◆ Source records
★ ★ ★ ★

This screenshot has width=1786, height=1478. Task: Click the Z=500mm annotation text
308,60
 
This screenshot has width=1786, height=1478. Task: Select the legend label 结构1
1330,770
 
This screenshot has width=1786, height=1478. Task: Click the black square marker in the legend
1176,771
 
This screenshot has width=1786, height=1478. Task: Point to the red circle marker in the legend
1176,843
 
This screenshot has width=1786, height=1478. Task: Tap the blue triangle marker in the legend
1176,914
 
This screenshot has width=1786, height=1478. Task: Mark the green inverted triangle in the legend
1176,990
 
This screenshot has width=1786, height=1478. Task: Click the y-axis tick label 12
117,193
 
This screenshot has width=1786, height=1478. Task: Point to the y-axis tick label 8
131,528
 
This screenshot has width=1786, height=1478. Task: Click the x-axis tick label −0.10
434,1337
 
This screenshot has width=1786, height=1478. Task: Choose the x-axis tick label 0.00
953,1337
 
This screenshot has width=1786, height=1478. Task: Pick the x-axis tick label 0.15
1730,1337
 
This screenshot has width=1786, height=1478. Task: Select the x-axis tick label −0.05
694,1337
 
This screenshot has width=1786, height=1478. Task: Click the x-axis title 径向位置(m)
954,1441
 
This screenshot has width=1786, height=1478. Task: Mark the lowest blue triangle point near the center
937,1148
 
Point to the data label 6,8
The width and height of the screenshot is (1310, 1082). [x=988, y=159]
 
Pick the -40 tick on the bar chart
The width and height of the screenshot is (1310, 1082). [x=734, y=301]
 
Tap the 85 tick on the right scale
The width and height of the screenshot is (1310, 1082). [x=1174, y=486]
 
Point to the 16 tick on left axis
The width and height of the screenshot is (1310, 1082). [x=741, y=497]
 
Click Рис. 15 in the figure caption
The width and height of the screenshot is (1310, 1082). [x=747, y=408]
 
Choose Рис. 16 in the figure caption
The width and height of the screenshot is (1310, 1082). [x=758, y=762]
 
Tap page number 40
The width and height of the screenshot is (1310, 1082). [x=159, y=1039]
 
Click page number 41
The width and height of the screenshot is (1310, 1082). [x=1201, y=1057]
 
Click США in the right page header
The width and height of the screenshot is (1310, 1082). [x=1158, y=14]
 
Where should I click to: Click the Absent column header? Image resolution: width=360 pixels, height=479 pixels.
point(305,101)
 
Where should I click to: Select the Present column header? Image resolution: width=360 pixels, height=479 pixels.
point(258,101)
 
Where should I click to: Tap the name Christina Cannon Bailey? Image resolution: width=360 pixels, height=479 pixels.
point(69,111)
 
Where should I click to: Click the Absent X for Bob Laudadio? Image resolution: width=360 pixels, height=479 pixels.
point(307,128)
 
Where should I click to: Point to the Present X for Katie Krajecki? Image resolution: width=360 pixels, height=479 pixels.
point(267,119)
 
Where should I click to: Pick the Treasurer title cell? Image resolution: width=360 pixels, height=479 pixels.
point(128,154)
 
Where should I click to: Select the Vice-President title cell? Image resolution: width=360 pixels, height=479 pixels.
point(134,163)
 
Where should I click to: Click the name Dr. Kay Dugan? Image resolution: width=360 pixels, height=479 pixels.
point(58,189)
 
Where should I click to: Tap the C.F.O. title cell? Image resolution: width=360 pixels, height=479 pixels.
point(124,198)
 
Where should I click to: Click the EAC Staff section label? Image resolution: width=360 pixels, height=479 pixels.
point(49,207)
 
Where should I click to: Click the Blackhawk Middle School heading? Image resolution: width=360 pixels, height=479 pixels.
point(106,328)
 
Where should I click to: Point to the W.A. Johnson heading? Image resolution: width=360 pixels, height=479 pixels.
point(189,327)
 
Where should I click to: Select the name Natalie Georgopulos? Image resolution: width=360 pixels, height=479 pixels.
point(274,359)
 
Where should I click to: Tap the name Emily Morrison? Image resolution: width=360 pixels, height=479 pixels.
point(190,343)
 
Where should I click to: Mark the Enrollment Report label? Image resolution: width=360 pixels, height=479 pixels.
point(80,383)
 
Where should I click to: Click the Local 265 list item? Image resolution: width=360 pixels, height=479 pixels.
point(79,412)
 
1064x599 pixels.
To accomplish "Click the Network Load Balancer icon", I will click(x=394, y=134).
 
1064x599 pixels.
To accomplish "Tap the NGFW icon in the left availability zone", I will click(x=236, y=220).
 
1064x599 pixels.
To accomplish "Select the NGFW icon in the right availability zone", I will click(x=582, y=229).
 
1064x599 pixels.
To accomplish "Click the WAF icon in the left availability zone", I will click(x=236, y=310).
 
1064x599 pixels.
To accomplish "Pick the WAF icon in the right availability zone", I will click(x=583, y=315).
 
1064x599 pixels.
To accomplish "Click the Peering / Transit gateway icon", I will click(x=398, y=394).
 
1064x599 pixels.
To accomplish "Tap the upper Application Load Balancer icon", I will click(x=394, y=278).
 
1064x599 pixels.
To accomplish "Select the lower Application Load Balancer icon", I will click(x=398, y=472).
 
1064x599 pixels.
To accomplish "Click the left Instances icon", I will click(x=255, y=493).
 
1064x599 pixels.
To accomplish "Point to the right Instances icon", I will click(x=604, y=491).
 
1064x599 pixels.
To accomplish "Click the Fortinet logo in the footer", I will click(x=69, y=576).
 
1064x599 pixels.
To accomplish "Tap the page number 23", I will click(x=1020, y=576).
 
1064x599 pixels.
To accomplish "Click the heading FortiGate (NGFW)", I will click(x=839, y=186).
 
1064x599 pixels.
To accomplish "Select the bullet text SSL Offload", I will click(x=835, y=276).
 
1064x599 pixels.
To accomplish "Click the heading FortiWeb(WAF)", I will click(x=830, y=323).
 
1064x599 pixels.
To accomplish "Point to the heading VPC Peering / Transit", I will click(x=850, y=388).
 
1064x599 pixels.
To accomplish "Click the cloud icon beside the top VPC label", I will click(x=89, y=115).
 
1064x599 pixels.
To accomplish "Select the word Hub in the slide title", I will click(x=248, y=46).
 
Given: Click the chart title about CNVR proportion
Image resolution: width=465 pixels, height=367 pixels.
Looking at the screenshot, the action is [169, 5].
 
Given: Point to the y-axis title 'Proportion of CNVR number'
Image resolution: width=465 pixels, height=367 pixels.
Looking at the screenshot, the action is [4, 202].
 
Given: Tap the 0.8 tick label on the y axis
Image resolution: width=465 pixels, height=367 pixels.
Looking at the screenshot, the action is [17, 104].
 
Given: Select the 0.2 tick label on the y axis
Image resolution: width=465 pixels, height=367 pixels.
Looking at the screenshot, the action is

★ ★ ★ ★

◆ Set exercise
Rewrite the entries from the first line through the line containing "1082). [x=741, y=497]", requests included, and shift every coordinate in the answers by -118.

◆ Solved problem
This screenshot has width=1786, height=1478. Task: Click the Z=500mm annotation text
190,-58
 
This screenshot has width=1786, height=1478. Task: Select the legend label 结构1
1212,652
 
This screenshot has width=1786, height=1478. Task: Click the black square marker in the legend
1058,653
 
This screenshot has width=1786, height=1478. Task: Point to the red circle marker in the legend
1058,725
 
This screenshot has width=1786, height=1478. Task: Tap the blue triangle marker in the legend
1058,796
 
This screenshot has width=1786, height=1478. Task: Mark the green inverted triangle in the legend
1058,872
 
This screenshot has width=1786, height=1478. Task: Click the y-axis tick label 12
-1,75
 
This screenshot has width=1786, height=1478. Task: Point to the y-axis tick label 8
13,410
 
This screenshot has width=1786, height=1478. Task: Click the x-axis tick label −0.10
316,1219
 
This screenshot has width=1786, height=1478. Task: Choose the x-axis tick label 0.00
835,1219
 
This screenshot has width=1786, height=1478. Task: Pick the x-axis tick label 0.15
1612,1219
 
This screenshot has width=1786, height=1478. Task: Select the x-axis tick label −0.05
576,1219
 
This screenshot has width=1786, height=1478. Task: Click the x-axis title 径向位置(m)
836,1323
 
This screenshot has width=1786, height=1478. Task: Mark the lowest blue triangle point near the center
819,1030
 
Point to the data label 6,8
The width and height of the screenshot is (1310, 1082). [x=870, y=41]
 
Pick the -40 tick on the bar chart
The width and height of the screenshot is (1310, 1082). [x=616, y=183]
 
Tap the 85 tick on the right scale
The width and height of the screenshot is (1310, 1082). [x=1056, y=368]
 
Point to the 16 tick on left axis
The width and height of the screenshot is (1310, 1082). [x=623, y=379]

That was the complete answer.